For starters, a powerful, predominant supplier of routing equipment in the IP network would be a security risk. If anyone relies too much on one supplier—and they may unfortunately be pushed in that direction—it becomes a security risk, and we may have to close down some providers: “Oh dear, that’s our network finished”. That would be stupid. We are going to be anti certain companies. Companies get based or controlled elsewhere as takeovers happen internationally, so I see a certain amount of difficulty with this if it is very wide.
I come to what the noble Lord, Lord Fox, said. The reason we lost our manufacturing, of course, was that BT selected Huawei as the preferred supplier of the 21st-century network rewrite in 2005. That is the point at which we closed down our capability, effectively being blackmailed by America to get rid of Huawei while potentially blackmailed by Huawei, which could get too much control. We need to look at these strategic decisions where private companies that used to be government suddenly make companies that affect UK security. I have never been happy about that.
My Lords, in response to the noble Earl, Lord Erroll, I say that it is also a huge issue when you have, essentially, a near-monopolistic private sector supplier, which makes any decision completely catastrophic for the under-bidder. I am speaking not to that but to Amendments 2, 3, 4, 5 and 6, which, as my noble friend Lord Clement-Jones pointed out, bear my name. He set out a very clear rationale for these amendments, which back up the concerns of the Constitution Committee and, indeed, some suppliers. Rather than reiterate those, I beg noble Lords’ indulgence to illustrate the point, inviting them to join me in a thought experiment. They need not worry—it is not going to hurt and I will not be pushing them into a Petri dish or anything like that. I simply ask your Lordships to imagine things the other way around: imagine that the Telecommunications (Security) Bill did indeed include the words currently proposed by my noble friend Lord Clement-Jones and myself, words that clearly identify that the focus of the Bill should be on the security of telecoms.
I ask noble Lords to continue to use their imagination that it was my noble friend and I who were proposing changes to include the words that are currently there; in other words, imagine that we were proposing to take the word “security” from this imaginary Bill and turn it into “anything”. Broadening the cover, as we have heard, would broaden the problem around any interruption very widely. I do not know but I dare say that, if we tried to do that, the Public Bill Office would have something to say, pointing to the Long Title of the Bill, which is:
“To make provision about the security of public electronic communications networks and public electronic communications services”

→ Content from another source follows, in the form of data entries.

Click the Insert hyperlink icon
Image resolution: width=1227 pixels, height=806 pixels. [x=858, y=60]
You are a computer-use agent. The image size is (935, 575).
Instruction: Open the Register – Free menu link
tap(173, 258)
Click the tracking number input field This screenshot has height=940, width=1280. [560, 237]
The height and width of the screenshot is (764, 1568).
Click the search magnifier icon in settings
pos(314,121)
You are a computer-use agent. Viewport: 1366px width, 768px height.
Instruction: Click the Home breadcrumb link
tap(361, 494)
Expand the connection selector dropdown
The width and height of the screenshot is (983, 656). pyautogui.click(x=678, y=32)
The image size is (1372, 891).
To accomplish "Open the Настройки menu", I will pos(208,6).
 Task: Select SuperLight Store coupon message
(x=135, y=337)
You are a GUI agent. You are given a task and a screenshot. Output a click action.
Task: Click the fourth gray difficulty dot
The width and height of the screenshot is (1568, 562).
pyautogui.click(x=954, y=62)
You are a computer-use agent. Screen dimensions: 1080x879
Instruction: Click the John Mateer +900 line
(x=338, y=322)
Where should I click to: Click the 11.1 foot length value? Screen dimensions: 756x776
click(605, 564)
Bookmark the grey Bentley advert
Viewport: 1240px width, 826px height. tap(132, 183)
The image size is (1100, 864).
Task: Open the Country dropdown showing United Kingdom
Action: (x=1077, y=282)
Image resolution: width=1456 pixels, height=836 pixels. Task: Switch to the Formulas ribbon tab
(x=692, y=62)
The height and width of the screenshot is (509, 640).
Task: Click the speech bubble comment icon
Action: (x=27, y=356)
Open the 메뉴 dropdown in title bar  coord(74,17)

—in other words, security. Were we to try to take that word out and put in “anything”, I dare say the PBO would not allow us to do so.
If we did however slip it past the PBO, I guarantee that the Minister of the day would tell us that this would subvert the Bill’s intention and would take away the Bill’s focus from security to some of the imaginary things that the noble Lord opposite suggested—or, indeed, a digger backing into a green box somewhere in Kent. This is not the “Telecoms (Mishaps) Bill” but the Telecommunications (Security) Bill. These simple and modest amendments focus the Bill on its stated objective.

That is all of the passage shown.